A standard encoder-decoder recurrent neural network architecture is used to address the image caption generation problem.

This involves two elements:

  1. Encoder: A network model that reads the photograph input and encodes the content into a fixed-length vector using an internal representation.
  2. Decoder: A network model that reads the encoded photograph and generates the textual description output.

For more about the encoder-decoder recurrent neural network architecture, see the post:

Generally, a convolutional neural network is used to encode the images and a recurrent neural network, such as a Long Short-Term Memory network, is used to either encode the text sequence generated so far, and/or generate the next word in the sequence.

There are many ways to realize this architecture for the problem of caption generation.

It is common to use a pre-trained convolutional neural network model trained on a challenging photograph classification problem to encode the photograph. The pre-trained model can be loaded, the output of the model removed, and the internal representation of the photograph used as the encoding or internal representation of the input image.

It is also common to frame the problem such that the model generates one word of the output textual description, given both the photograph and the description generated so far as input. In this framing, the model is called recursively until the entire output sequence is generated.

Recursive Framing of the Caption Generation Model

Recursive Framing of the Caption Generation Model
Taken from “Where to put the Image in an Image Caption Generator.”

This framing can be implemented using one of two architectures, called by Marc Tanti, et al. as the inject and the merge models.

Inject Model

The inject model combines the encoded form of the image with each word from the text description generated so-far.

The approach uses the recurrent neural network as a text generation model that uses a sequence of both image and word information as input in order to generate the next word in the sequence.

In these ‘inject’ architectures, the image vector (usually derived from the activation values of a hidden layer in a convolutional neural network) is injected into the RNN, for example by treating the image vector on a par with a ‘word’ and including it as part of the caption prefix.

Where to put the Image in an Image Caption Generator, 2017.

Inject Architecture for Encoder-Decoder Model

Inject Architecture for Encoder-Decoder Model
Taken from “What is the Role of Recurrent Neural Networks (RNNs) in an Image Caption Generator?”.

This model combines the concerns of the image with each input word, requiring the encoder to develop an encoding that incorporates both visual and linguistic information together.

In an inject model, the RNN is trained to predict sequences based on histories consisting of both linguistic and perceptual features. Hence, in this model, the RNN is primarily responsible for image-conditioned language generation.

What is the Role of Recurrent Neural Networks (RNNs) in an Image Caption Generator?, 2017.

Merge Model

The merge model combines both the encoded form of the image input with the encoded form of the text description generated so far.

The combination of these two encoded inputs is then used by a very simple decoder model to generate the next word in the sequence.

The approach uses the recurrent neural network only to encode the text generated so far.
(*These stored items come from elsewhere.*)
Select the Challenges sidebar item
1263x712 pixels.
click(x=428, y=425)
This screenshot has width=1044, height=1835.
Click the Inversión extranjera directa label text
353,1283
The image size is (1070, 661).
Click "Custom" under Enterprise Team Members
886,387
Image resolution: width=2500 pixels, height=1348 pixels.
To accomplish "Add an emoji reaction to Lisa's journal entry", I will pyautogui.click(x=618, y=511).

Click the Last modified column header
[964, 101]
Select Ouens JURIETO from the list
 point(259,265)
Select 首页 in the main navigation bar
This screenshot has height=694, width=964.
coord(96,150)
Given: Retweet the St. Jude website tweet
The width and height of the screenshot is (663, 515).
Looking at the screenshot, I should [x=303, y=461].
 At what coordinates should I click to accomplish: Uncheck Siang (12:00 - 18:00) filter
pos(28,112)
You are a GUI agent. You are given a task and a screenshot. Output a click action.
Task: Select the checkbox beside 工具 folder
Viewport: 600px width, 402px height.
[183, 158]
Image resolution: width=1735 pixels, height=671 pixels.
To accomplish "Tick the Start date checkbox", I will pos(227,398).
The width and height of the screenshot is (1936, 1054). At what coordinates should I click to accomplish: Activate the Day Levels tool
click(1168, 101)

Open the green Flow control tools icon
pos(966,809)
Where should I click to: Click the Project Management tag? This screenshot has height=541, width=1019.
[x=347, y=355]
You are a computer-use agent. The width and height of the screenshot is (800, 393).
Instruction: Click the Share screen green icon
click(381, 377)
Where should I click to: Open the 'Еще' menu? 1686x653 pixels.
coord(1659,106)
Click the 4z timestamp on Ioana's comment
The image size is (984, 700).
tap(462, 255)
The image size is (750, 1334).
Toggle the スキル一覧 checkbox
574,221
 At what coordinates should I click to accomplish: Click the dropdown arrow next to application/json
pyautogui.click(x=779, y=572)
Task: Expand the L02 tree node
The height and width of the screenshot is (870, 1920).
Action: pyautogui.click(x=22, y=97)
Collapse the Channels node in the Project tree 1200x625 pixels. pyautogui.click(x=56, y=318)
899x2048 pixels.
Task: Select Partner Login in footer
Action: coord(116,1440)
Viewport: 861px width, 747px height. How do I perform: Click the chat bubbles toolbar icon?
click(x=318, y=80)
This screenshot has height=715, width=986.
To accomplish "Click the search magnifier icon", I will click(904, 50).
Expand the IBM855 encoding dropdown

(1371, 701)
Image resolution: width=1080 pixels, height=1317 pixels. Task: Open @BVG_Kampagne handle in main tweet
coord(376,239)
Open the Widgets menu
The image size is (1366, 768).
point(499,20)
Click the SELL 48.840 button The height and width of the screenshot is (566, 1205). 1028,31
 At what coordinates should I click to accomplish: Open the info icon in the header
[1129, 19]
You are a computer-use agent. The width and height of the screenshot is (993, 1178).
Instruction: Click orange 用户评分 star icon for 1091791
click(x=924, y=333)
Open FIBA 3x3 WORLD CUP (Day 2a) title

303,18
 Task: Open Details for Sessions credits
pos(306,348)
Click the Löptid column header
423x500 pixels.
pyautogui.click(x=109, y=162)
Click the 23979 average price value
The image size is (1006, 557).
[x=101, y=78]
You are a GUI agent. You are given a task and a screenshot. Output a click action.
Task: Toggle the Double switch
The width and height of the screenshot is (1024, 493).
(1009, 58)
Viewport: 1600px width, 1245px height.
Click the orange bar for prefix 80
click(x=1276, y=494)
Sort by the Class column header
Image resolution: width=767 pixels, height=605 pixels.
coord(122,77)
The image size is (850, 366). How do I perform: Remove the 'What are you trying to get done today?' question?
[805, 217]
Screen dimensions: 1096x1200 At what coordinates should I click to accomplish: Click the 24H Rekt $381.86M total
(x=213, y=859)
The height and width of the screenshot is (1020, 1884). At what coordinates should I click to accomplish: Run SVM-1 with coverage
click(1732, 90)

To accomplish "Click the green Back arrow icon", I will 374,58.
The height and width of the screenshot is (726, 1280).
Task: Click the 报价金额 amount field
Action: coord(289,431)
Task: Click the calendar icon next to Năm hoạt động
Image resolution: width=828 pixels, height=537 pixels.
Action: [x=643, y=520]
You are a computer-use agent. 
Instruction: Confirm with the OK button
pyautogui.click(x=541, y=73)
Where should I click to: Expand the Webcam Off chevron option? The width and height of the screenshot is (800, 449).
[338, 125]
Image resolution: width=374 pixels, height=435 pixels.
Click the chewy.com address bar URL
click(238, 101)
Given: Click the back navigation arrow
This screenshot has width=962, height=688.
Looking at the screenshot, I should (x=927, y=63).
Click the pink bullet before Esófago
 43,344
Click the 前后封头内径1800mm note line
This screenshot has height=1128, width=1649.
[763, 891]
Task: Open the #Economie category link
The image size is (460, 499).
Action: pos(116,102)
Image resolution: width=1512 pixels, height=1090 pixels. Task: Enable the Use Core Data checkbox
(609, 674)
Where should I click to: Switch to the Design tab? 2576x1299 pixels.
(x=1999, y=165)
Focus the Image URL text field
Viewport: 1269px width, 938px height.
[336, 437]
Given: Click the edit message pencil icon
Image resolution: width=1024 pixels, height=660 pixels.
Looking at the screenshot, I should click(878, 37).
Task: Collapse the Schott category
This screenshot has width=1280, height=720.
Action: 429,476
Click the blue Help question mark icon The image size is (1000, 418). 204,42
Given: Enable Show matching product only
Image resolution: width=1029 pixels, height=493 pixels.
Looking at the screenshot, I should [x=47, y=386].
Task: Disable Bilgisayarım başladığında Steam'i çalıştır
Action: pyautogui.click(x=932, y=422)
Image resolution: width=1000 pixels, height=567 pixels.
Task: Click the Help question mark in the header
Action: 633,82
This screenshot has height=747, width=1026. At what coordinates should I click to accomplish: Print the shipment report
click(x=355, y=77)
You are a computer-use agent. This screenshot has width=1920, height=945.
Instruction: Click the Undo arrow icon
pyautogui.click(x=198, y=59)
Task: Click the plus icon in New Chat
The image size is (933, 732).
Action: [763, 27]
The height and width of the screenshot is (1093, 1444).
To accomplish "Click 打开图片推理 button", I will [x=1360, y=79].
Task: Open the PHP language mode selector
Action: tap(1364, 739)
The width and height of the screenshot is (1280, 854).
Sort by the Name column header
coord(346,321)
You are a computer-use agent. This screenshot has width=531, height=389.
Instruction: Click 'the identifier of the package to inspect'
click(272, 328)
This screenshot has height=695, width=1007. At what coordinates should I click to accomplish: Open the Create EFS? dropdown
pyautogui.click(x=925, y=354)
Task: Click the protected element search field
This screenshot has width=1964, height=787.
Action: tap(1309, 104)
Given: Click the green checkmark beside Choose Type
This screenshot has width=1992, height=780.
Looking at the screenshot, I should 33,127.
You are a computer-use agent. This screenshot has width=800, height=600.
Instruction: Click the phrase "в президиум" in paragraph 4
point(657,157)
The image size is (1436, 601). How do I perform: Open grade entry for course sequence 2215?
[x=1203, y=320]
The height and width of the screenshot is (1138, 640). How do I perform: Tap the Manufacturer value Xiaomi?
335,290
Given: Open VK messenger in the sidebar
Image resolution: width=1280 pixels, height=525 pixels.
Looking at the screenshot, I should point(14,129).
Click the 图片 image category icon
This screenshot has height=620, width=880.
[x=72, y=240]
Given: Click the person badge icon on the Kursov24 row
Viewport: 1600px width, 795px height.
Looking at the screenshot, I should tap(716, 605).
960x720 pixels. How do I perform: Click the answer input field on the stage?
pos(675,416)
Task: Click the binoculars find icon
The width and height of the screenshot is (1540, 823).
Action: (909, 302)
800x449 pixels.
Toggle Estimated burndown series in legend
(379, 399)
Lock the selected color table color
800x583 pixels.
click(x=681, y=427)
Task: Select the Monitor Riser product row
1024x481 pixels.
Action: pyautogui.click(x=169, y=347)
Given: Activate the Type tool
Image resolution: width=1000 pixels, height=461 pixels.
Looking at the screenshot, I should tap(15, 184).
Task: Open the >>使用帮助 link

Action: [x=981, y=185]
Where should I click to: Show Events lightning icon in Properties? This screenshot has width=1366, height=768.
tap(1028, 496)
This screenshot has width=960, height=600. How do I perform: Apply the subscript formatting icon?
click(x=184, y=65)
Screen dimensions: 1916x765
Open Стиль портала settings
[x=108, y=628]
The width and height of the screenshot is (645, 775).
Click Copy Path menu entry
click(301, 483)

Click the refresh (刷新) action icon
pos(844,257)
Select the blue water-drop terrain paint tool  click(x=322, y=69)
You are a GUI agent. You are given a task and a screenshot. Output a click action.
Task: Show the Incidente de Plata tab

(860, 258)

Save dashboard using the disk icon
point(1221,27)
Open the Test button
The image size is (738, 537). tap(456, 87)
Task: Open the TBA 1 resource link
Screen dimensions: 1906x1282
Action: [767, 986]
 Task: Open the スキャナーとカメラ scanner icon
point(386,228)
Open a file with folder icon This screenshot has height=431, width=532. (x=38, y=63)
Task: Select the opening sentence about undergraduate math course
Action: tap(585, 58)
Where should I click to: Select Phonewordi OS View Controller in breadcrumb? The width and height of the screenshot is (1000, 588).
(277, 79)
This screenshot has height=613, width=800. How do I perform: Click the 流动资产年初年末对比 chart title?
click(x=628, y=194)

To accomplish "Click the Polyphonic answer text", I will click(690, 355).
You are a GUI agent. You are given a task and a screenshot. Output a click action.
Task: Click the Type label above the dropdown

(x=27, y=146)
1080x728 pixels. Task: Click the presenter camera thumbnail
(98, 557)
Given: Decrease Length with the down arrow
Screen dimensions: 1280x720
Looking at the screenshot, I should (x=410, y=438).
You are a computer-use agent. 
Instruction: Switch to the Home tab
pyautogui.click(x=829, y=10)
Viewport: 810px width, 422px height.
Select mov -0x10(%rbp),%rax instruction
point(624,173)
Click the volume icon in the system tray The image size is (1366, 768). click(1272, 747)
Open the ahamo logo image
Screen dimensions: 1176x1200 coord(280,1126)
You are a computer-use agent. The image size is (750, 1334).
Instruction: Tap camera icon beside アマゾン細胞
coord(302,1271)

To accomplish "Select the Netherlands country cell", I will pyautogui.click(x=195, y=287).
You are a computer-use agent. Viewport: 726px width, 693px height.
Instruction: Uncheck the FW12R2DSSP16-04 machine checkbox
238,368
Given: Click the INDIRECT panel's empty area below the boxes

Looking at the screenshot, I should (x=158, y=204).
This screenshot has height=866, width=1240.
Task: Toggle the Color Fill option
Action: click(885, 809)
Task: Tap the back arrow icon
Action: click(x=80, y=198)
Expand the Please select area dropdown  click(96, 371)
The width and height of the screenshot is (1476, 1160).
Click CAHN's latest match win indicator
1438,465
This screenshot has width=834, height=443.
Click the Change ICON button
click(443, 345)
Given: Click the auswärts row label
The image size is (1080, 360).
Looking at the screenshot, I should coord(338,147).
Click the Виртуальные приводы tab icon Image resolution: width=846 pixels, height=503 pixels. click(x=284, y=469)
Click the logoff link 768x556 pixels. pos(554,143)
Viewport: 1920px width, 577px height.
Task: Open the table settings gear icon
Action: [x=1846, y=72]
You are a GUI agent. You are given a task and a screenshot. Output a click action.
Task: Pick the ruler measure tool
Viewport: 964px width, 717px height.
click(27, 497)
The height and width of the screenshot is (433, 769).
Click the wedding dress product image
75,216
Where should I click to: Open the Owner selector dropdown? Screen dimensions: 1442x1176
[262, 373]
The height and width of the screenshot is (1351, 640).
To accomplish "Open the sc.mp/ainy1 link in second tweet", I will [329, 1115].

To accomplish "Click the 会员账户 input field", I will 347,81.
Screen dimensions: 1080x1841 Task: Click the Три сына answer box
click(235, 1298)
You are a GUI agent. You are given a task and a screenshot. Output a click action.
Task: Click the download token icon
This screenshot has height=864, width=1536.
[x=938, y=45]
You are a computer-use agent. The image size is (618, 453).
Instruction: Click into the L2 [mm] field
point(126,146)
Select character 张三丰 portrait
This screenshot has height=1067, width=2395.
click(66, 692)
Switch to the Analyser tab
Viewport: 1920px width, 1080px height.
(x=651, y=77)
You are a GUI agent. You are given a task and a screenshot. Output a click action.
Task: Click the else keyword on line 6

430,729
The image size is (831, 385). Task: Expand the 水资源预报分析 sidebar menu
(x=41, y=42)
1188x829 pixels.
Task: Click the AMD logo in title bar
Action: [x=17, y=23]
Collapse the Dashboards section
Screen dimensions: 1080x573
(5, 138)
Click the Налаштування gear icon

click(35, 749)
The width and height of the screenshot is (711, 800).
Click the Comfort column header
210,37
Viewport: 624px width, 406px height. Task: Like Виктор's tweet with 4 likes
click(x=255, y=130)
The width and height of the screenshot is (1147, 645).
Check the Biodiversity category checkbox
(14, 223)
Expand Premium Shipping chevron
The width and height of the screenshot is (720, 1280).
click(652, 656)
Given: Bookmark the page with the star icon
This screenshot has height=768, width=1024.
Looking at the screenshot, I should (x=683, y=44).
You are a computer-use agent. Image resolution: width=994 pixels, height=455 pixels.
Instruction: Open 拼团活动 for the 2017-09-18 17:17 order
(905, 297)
In the case of ‘merge’ architectures, the image is left out of the RNN subnetwork, such that the RNN handles only the caption prefix, that is, handles only purely linguistic information. After the prefix has been vectorised, the image vector is then merged with the prefix vector in a separate ‘multimodal layer’ which comes after the RNN subnetwork

Where to put the Image in an Image Caption Generator, 2017.

Merge Architecture for the Encoder-Decoder Model

Merge Architecture for Encoder-Decoder Model
Taken from “What is the Role of Recurrent Neural Networks (RNNs) in an Image Caption Generator?”.

This separates the concern of modeling the image input, the text input and the combining and interpretation of the encoded inputs.

As mentioned, it is common to use a pre-trained model for encoding the image, but similarly, this architecture also permits a pre-trained language model to be used to encode the caption text input.

… in the merge architecture, RNNs in effect encode linguistic representations, which themselves constitute the input to a later prediction stage that comes after a multimodal layer. It is only at this late stage that image features are used to condition predictions

What is the Role of Recurrent Neural Networks (RNNs) in an Image Caption Generator?, 2017.

There are multiple ways to combine the two encoded inputs, such as concatenation, multiplication, and addition, although experiments by Marc Tanti, et al. have shown addition to work better.

Generally, Marc Tanti, et al. found the merge architecture to be more effective compared to the inject approach.

Overall, the evidence suggests that delaying the merging of image features with linguistic encodings to a late stage in the architecture may be advantageous […] results suggest that a merge architecture has a higher capacity than an inject architecture and can generate better quality captions with smaller layers.

What is the Role of Recurrent Neural Networks (RNNs) in an Image Caption Generator?, 2017.

More on the Merge Model

The success of the merge model for the encoder-decoder architecture suggests that the role of the recurrent neural network is to encode input rather than generate output.

This is a departure from the common understanding where it is believed that the contribution of the recurrent neural network is that of a generative model.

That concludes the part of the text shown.